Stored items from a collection
▽
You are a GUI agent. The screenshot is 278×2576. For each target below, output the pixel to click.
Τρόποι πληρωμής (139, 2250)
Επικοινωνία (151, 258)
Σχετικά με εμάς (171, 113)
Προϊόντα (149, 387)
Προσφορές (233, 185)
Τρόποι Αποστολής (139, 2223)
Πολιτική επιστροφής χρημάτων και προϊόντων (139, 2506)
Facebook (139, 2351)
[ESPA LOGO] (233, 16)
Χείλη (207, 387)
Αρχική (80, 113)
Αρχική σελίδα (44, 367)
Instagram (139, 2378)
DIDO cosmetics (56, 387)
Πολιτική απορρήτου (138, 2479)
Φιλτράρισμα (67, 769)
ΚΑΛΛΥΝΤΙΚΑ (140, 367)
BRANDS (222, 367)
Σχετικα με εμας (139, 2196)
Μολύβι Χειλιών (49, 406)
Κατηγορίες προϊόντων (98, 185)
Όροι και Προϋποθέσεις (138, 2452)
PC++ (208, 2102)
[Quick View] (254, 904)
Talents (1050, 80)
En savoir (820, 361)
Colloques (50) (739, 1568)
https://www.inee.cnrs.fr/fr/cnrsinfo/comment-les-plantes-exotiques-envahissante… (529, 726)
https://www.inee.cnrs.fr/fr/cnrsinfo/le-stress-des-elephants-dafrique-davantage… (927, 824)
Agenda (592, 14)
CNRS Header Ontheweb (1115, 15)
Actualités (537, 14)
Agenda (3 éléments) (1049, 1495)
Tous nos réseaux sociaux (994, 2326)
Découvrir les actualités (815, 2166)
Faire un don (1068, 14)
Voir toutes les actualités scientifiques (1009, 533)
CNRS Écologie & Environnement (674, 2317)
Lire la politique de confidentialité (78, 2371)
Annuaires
△
*EXERCISE:* All of the entries need to be given again, word for word.

*SOLUTION TO THIS TASK:*
You are a GUI agent. The screenshot is 278×2576. For each target below, output the pixel to click.
Τρόποι πληρωμής (139, 2250)
Επικοινωνία (151, 258)
Σχετικά με εμάς (171, 113)
Προϊόντα (149, 387)
Προσφορές (233, 185)
Τρόποι Αποστολής (139, 2223)
Πολιτική επιστροφής χρημάτων και προϊόντων (139, 2506)
Facebook (139, 2351)
[ESPA LOGO] (233, 16)
Χείλη (207, 387)
Αρχική (80, 113)
Αρχική σελίδα (44, 367)
Instagram (139, 2378)
DIDO cosmetics (56, 387)
Πολιτική απορρήτου (138, 2479)
Φιλτράρισμα (67, 769)
ΚΑΛΛΥΝΤΙΚΑ (140, 367)
BRANDS (222, 367)
Σχετικα με εμας (139, 2196)
Μολύβι Χειλιών (49, 406)
Κατηγορίες προϊόντων (98, 185)
Όροι και Προϋποθέσεις (138, 2452)
PC++ (208, 2102)
[Quick View] (254, 904)
Talents (1050, 80)
En savoir (820, 361)
Colloques (50) (739, 1568)
https://www.inee.cnrs.fr/fr/cnrsinfo/comment-les-plantes-exotiques-envahissante… (529, 726)
https://www.inee.cnrs.fr/fr/cnrsinfo/le-stress-des-elephants-dafrique-davantage… (927, 824)
Agenda (592, 14)
CNRS Header Ontheweb (1115, 15)
Actualités (537, 14)
Agenda (3 éléments) (1049, 1495)
Tous nos réseaux sociaux (994, 2326)
Découvrir les actualités (815, 2166)
Faire un don (1068, 14)
Voir toutes les actualités scientifiques (1009, 533)
CNRS Écologie & Environnement (674, 2317)
Lire la politique de confidentialité (78, 2371)
Annuaires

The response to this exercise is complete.